Don’t purchase any containers in advance.

Plan and measure as you go.  Determine what kinds of containers best suit your purpose, after seeing what you really have and how best to store it. Then make your list and shop for the containers you really need.  In the end you will save time and money.

Just think, starting small can yield BIG results!

{10 ways to cut clutter}

Clutter makes me crazy! It eats away at my inner peace and hard-earned zen, and my loudest wish since day one of motherhood has been that my offspring (and husband) would understand how much clutter- not only clutters my home, but my mind, my patience and honestly, my love for them. But, I have had to learn to cope, and with some practical life strategies, maybe you can too!

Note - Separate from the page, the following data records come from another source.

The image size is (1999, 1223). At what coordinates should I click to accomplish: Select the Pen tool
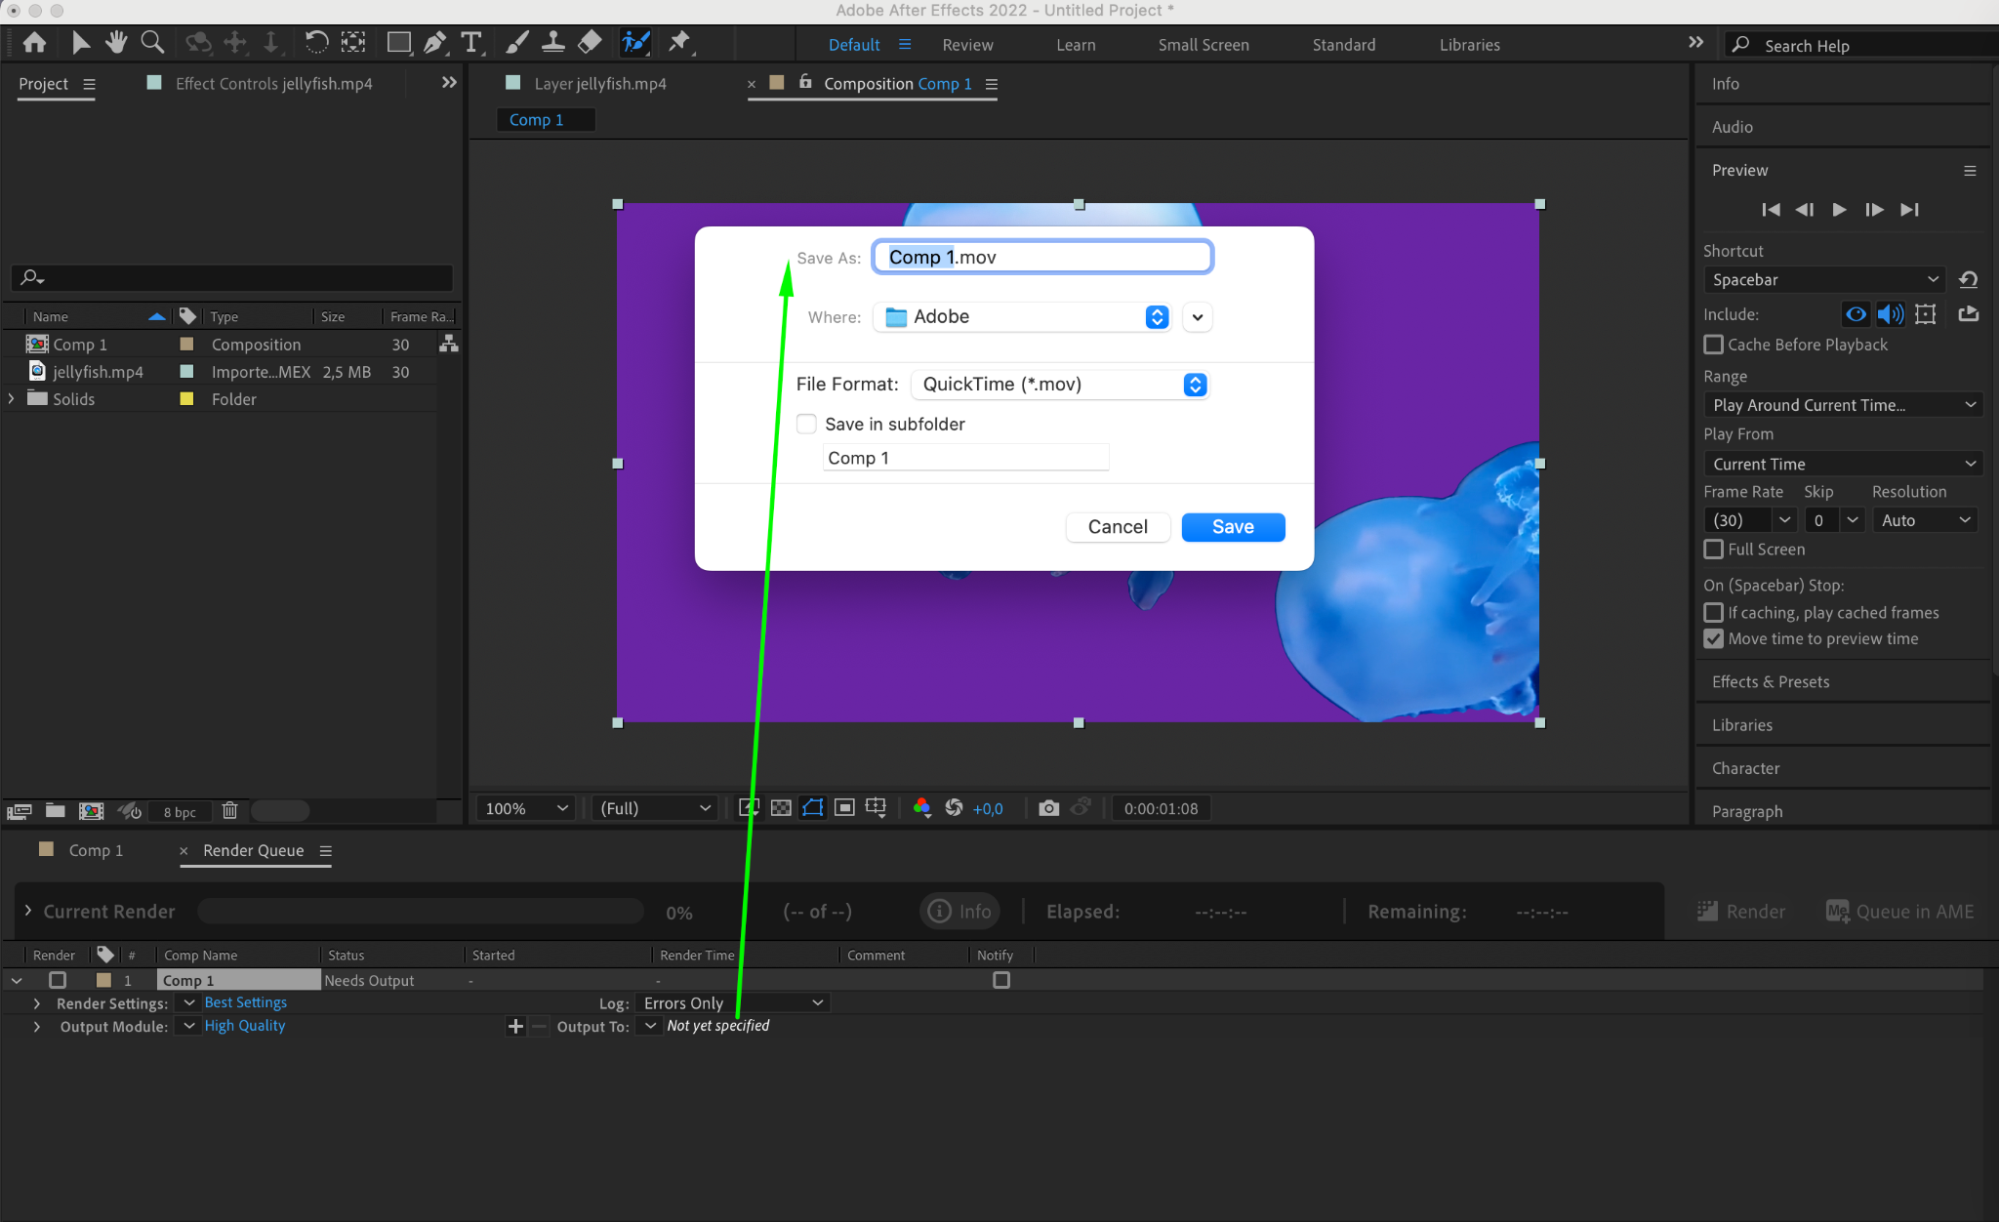coord(435,42)
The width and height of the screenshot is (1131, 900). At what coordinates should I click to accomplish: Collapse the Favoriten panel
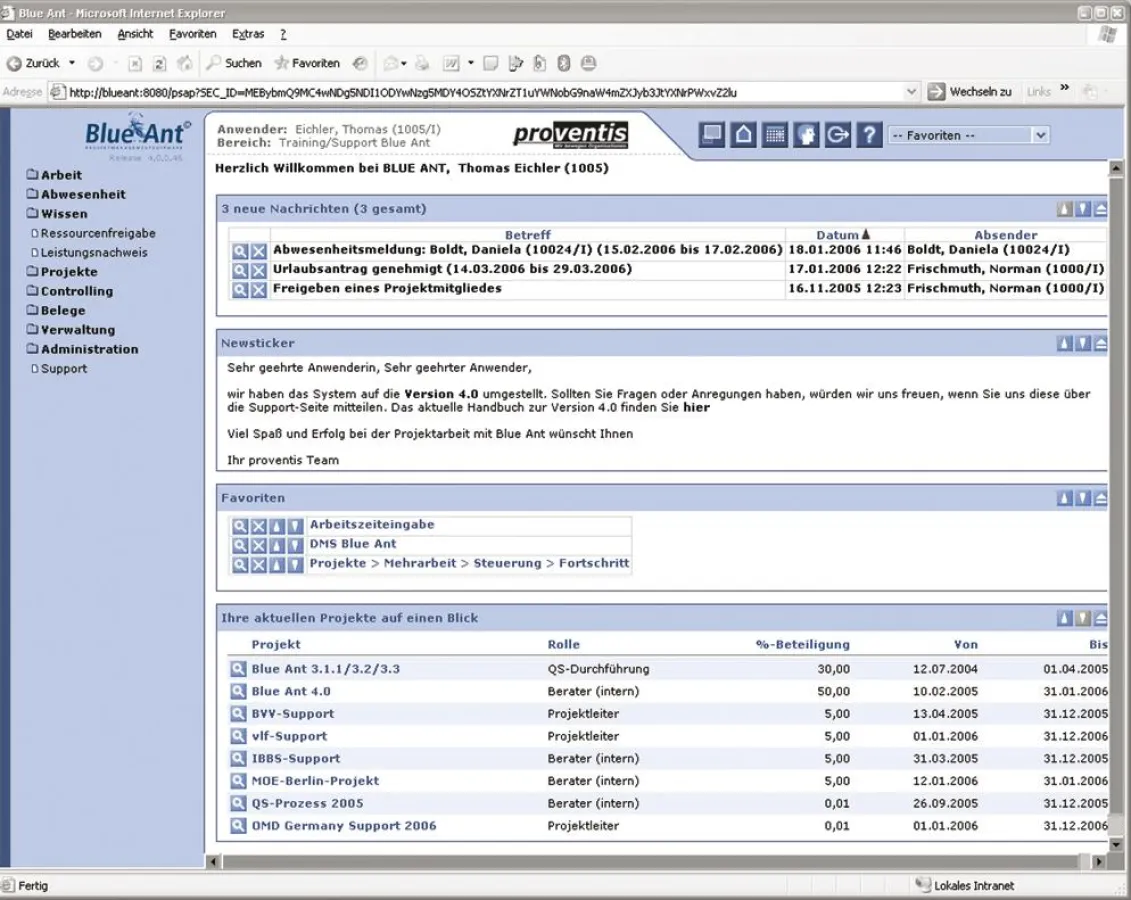(1100, 498)
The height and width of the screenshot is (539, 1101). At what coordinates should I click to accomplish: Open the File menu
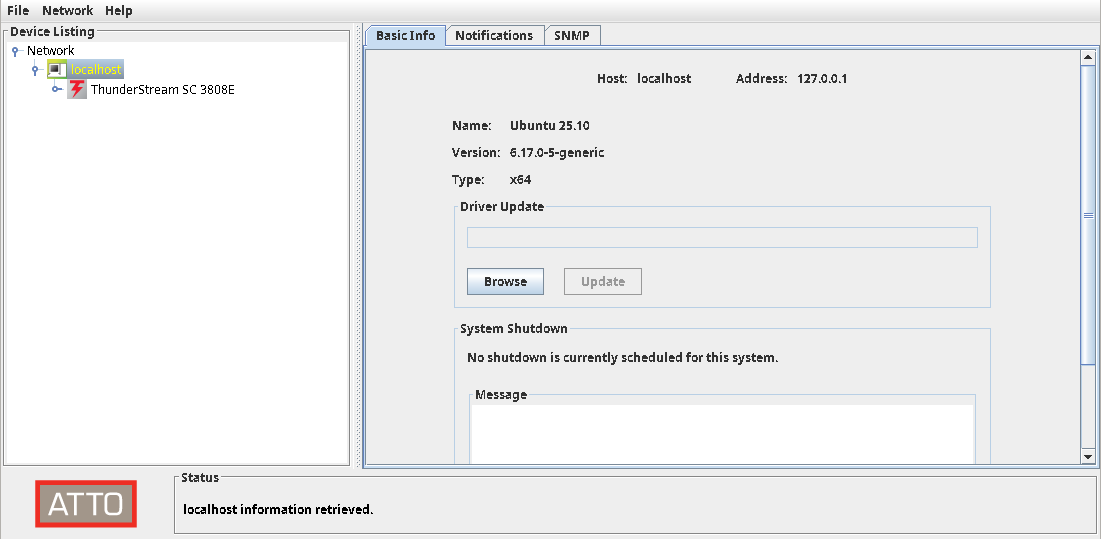tap(18, 11)
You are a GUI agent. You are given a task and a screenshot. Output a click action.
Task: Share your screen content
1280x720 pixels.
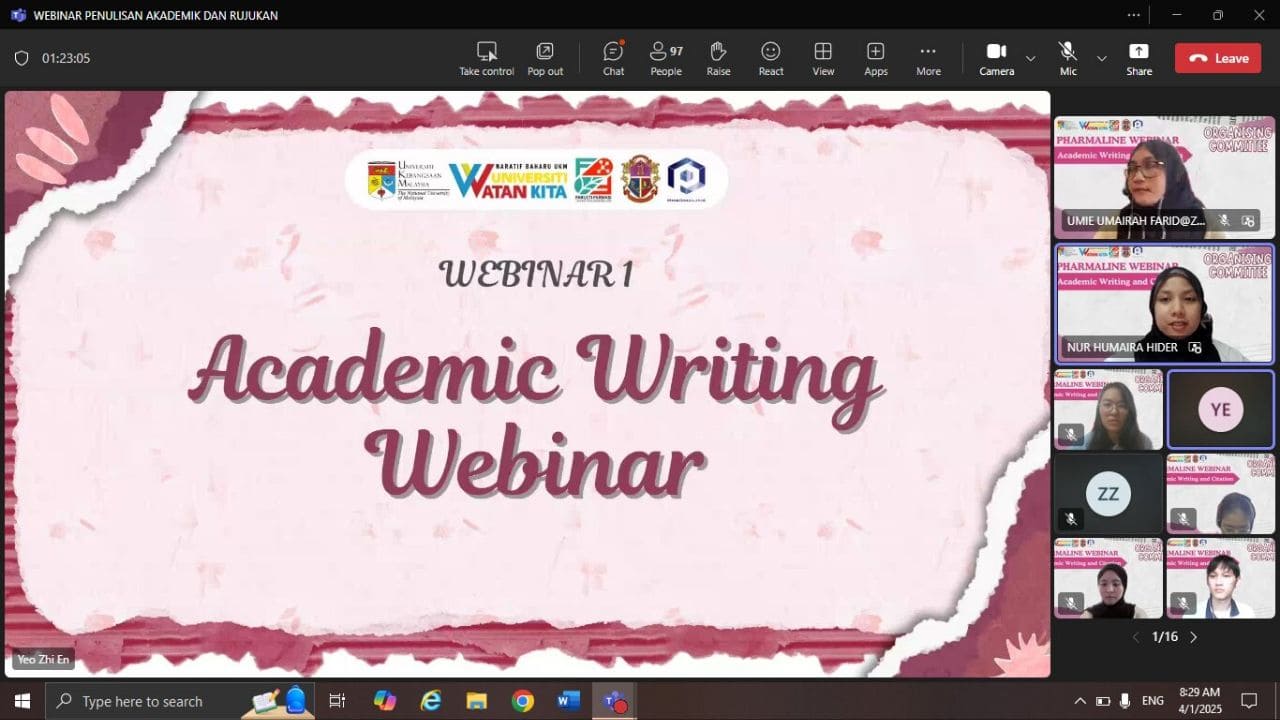pos(1139,58)
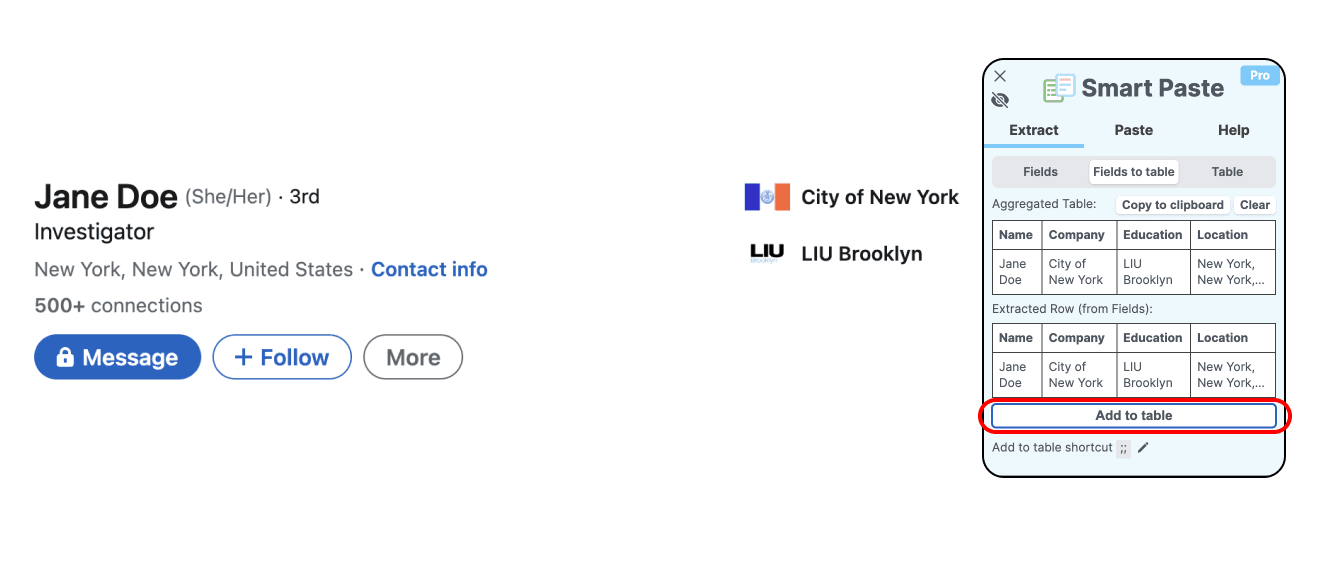Click the Smart Paste logo icon
The width and height of the screenshot is (1318, 568).
pos(1059,88)
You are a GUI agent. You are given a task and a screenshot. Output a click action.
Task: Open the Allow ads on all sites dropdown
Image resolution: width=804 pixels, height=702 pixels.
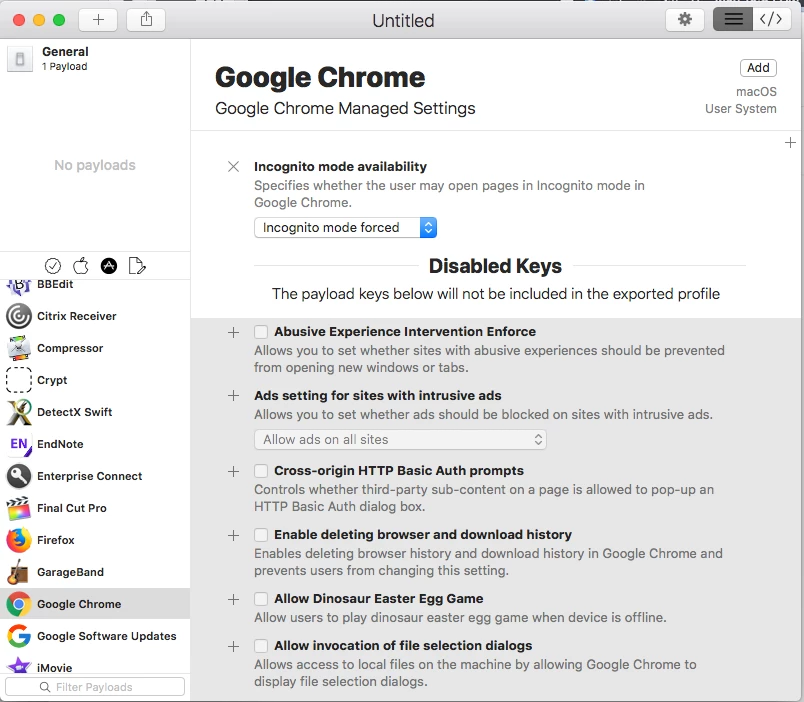(x=400, y=439)
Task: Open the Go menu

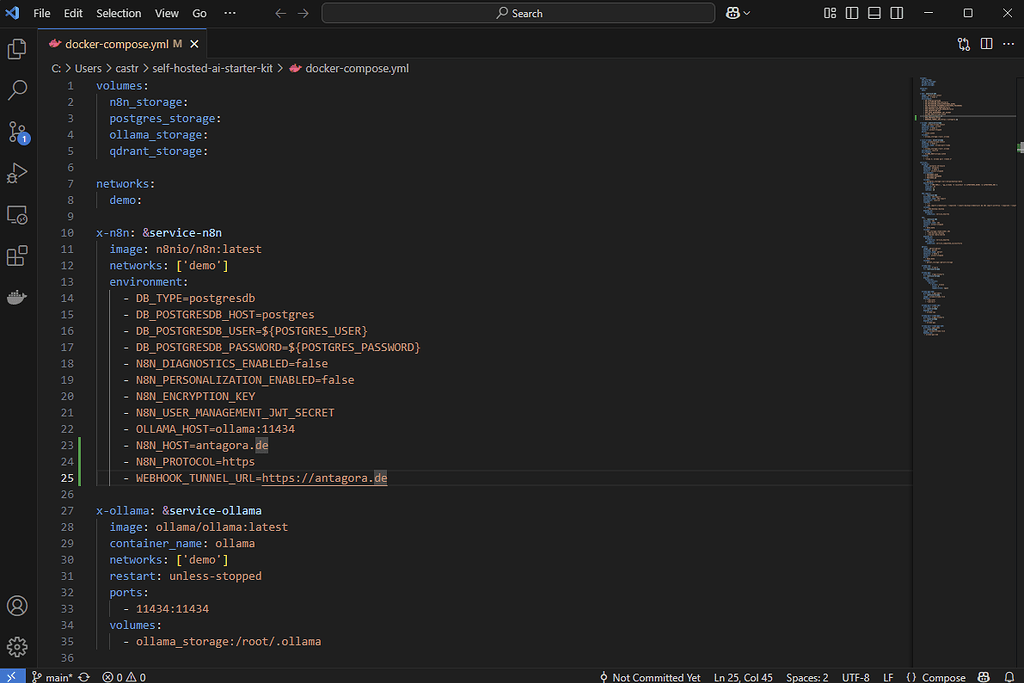Action: point(199,13)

  1. Children’s toys and games: Keep pretty wicker or leather bins (with lids) around the house to hold toys and games. These bins are decorative and provide easy access for the kiddies pre- and post-playtime.
  2. Photos: With three kids, I love to frame snapshots of them in action and mugging for the camera. But over the years, these framed photos are piling up and creating clutter. Each framed photo holds a special meaning and I’m not always ready to pitch them simply because they’ve been ‘hanging’ around for a bit. So I placed a big container in my basement storeroom where I put each framed photo with date and place of when each shot was taken. This way once I’m ready for new and updated mug shots for the family room mantel they are right at my fingertips.  Also, My kids can pick and choose the photos they might want to keep, and when needed we’re ready for a trip down memory lane.
  3. The mail: Most of us are inundated daily with more or less useful correspondence, and my countertops could easily get buried in a sea of print. But I go through the mail every day, throw away most, and put bills into a wicker basket (with a lid) and file invitations, coupons and other useful information in special file folders.
  4. Kids’ schoolwork/artwork/fieldtrip forms/sports applications: I have placed a color-coded hanging file folder system for each child on a shelf in my kitchen for easy access and filing. This way, I can get rid of the clutter without losing important information.
  5. Artwork:  My door to my garage serves as an art wall where I hang all of my 8-year olds wonderful artwork, spelling tests and “at-a-boys” from his teachers. When the door is full, I (quietly) edit (read and pitch) older items to open room for new and improved ones. This way, my refrigerator is clutter-free, as are all kitchen cabinet doors.
  6. Trinkets and accessories: With little extra storage space, I keep a box on hand for accessories I no longer want, and when the box is full, I donate it to Arc. This way, my gently used accessories have a chance to be recycled and enjoyed by yet another family (which makes me feel good).
  7. Buy less: I am so much more cognizant of material excess today than only a few years ago, and I try hard to buy conservatively and prudently. I don’t need three soft blankets for my family room, nor do I need candelabras of every size, color and texture. It is freeing to be able to resist at least a few calls from the material world!
  8. Keep dirty laundry in bins in each kids’s room until laundry day. With a small laundry room on the main level it takes planning and coordination to stay on top of the growing mountain of dirty clothes that my children accumulate. I bring down one basket of laundry (e.g. whites) at a time to keep my laundry area clutter free.
  9. Less is more: This saying is also true when it comes to keeping your home clutter-free. I don’t jam-pack my built-in bookcases with books, photos, trinkets and stuff, but rather leave the shelves airy and open with only a few books and trinkets to adorn each shelf. This way, each piece gets a chance to shine, and the end result is a modern and updated clutter-free look.

10. And here’s to the most important advice I can give a clutter-free fanatic like myself: DO NOT ENTER YOUR TEENAGERS’ ROOMS. My 18-year daughter’s room consistently looks as if a tornado came through (I think she takes pride in this fact), and the best way for me to hang on to my zen-like state (if only by the hair on my chinny chin chin) is to NOT enter her room. I guess if there has to be a clutter-crazy zone in every home, it’s my prerogative not to cross the threshold – ever!